Won't You Be My NeighborWalt Whitman said, “The truth is simple. If it was complicated, everyone would understand it.” I agree. The everyday world in which we live has become more and more complicated as systems become more complex and interlocked. We are more and more connected through technology and other superficial means, but find ourselves more and more disconnected from each other as we are in so many ways disconnected from ourselves, and ultimately God. That’s why I need to sit and be taught anew the simplicity of Jesus’ gospel.

Jesus’ story of the Good Samaritan is the simple story of what it means to be a neighbor. It is the simplicity of God’s love in real life.

Dear friends, let us love one another, because love comes from God. Whoever loves is a child of God and knows God. Whoever does not love does not know God, for God is love. And God showed his love for us by sending his only Son into the world, so that we might have life through him. (1 John 4:7-9)
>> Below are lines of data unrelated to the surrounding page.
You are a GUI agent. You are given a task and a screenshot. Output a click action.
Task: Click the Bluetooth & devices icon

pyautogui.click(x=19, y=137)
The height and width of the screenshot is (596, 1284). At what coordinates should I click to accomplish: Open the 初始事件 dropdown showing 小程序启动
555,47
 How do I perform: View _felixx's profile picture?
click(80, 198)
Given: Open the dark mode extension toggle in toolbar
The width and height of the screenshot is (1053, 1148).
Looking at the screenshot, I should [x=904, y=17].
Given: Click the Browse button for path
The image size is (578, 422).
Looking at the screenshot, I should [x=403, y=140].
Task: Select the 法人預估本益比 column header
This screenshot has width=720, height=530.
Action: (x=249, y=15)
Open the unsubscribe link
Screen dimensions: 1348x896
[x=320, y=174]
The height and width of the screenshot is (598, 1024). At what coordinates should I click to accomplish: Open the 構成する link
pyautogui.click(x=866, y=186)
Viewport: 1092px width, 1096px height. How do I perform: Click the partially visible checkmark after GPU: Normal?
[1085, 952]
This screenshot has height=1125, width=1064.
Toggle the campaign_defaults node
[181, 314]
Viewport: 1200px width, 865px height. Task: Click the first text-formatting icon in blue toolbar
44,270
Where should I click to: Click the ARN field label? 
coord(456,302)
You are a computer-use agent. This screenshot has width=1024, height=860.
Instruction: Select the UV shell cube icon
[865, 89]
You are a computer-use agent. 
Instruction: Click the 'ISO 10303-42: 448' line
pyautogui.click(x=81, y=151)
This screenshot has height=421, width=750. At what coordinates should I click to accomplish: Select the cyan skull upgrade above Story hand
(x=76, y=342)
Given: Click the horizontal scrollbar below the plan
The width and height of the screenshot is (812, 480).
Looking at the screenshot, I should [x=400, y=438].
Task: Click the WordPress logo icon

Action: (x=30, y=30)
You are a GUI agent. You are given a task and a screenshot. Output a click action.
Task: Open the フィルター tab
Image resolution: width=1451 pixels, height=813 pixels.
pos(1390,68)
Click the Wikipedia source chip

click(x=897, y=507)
What prompted these next five sermons is the fiftieth anniversary last February of Fred Roger’s debut as the host of “Mister Roger’s Neighborhood” on February 19, 1968. Fred Rogers, an ordained Presbyterian pastor, embodied for me the spirit of Jesus’ love in ways that continue to move me. As I sat in the Sebastiani Theater watching the documentary of Fred’s life, I silently wept several times as Fred’s words and actions reminded me of Jesus’ invitation to radically love as a child loves. Jesus said that unless we become as little children, we cannot enter the kingdom of God. (Matthew 18:3) It’s not that Jesus is locking us out—we lock ourselves out.

At the center of the Universe is a loving heart that continues to beat and that wants the best for every person. Anything that we can do to help foster the intellect and spirit and emotional growth of our fellow human beings, that is our job. Those of us who have this particular vision must continue against all odds. Life is for service.” (Fred Rogers)

I need Fred Rogers to help me experience Jesus’ profound description of what it means to love God, and my neighbor as myself. I suspect some of you need that as well. Kindness and goodness matter, and I need to be reminded of that everyday. I’m looking forward to the opportunity to be together Sunday as we let the Spirit of the living God teach us anew the simple truth of love. This is the story of the Good Samaritan:
Luke 10:25-37:

A teacher of the Law came up and tried to trap Jesus. “Teacher,” he asked, “what must I do to receive eternal life?” Jesus answered him, “What do the Scriptures say? How do you interpret them?” The man answered, “‘Love the Lord your God with all your heart, with all your soul, with all your strength, and with all your mind’; and ‘Love your neighbor as you love yourself.’” “You are right,” Jesus replied; “do this and you will live.” But the teacher of the Law wanted to justify himself, so he asked Jesus, “Who is my neighbor?”

Jesus answered, “There was once a man who was going down from Jerusalem to Jericho when robbers attacked him, stripped him, and beat him up, leaving him half dead. It so happened that a priest was going down that road; but when he saw the man, he walked on by on the other side. In the same way a Levite also came there, went over and looked at the man, and then walked on by on the other side. But a Samaritan who was traveling that way came upon the man, and when he saw him, his heart was filled with pity. He went over to him, poured oil and wine on his wounds and bandaged them; then he put the man on his own animal and took him to an inn, where he took care of him. The next day he took out two silver coins and gave them to the innkeeper. ‘Take care of him,’ he told the innkeeper, ‘and when I come back this way, I will pay you whatever else you spend on him.’”

And Jesus concluded, “In your opinion, which one of these three acted like a neighbor toward the man attacked by the robbers?” The teacher of the Law answered, “The one who was kind to him.” Jesus replied, “You go, then, and do the same.”